Untung Irfan baik, yee, kan? Jadinya aku bisa melenggang riang ke toilet dengan hati tenang dan semedi agak lama di sana. Itu juga menambah poin plus dariku untuknya.

Duh, Abah! Hasmi mau ngelepas jomlo, nih! Siapin penghulu.

Sekitar lima belas menit aku semedi di toilet, akhirnya perutku membaik, dan bisa kembali ke tempat Irfan yang katanya sedang berada di rak Mie instan.

Mon maap, nih, ya? Aku sama makanan itu memang gak akan bisa di jauhkan sampai kapanpun. Jadi, ojok banyak bacot. Okeh!

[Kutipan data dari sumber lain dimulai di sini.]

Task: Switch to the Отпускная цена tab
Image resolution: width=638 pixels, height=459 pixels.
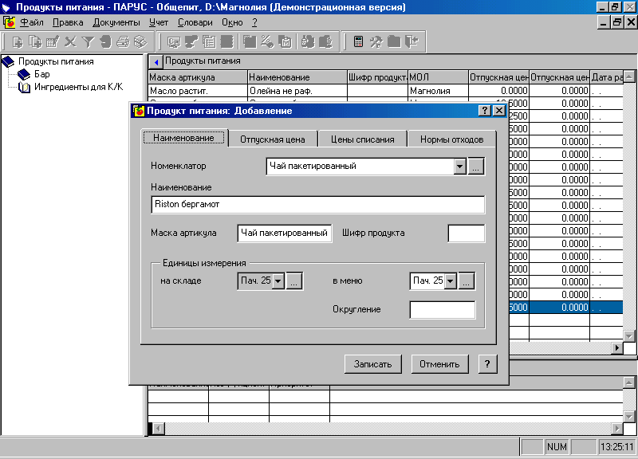Action: click(x=273, y=139)
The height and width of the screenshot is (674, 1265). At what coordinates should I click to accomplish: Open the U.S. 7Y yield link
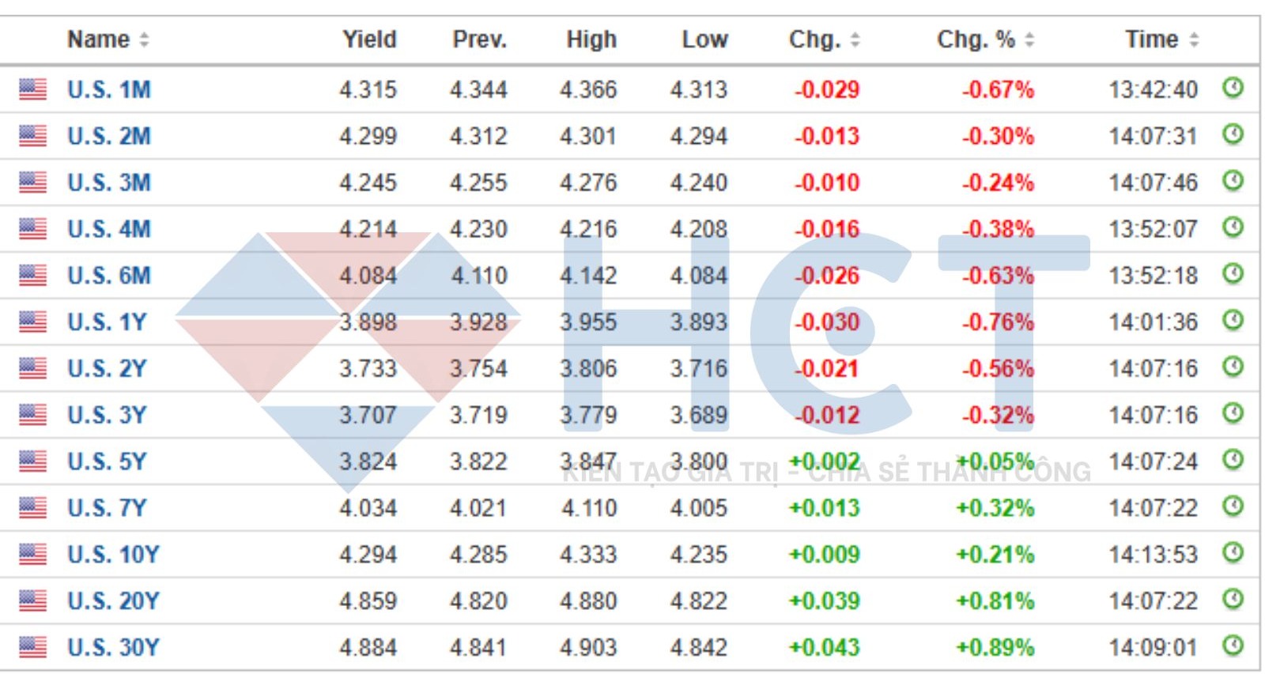pyautogui.click(x=107, y=508)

“Nah, itu dia!” Saat aku melihat keberadaan Irfan, aku pun bergegas menghampirinya, yang ternyata tengah asik mengobrol dengan seseorang.

Siapa, ya?

“Fan?” Aku meminta fokus pria itu.

“Hei! Udah?” Dia menyambut riang kehadiranku.

“Udah,” sahutku seadanya, mendekat dan melirik teman Irfan yang masih membelakangiku. Namun, jika dilihat dari postur tubuhnya, sepertinya lumayan familiar di mataku, karena postur tubuhnya mirip ....

Degh!

Astaga! Itu, sih, bukan mirip lagi, tapi memang dia!

“Nah, ini dia yang gue ceritain tadi, Bro. Kenalin dulu, dong, ini … Hasmi. Calon gue yang baru!” Irfan mengenalkanku pada temannya seraya merangkul pinggangku.

Sayangnya, otakku terlalu blank untuk mencerna semuanya karena ....

“Oh, Hai! Kenalkan, saya Alansyah,” ucap pria itu ramah dan seram di waktu bersamaan. Membuat aku tanpa sadar menelan salivaku sendiri.

Mampus!

Kenapa dunia sesempit ini, sih, buat kami?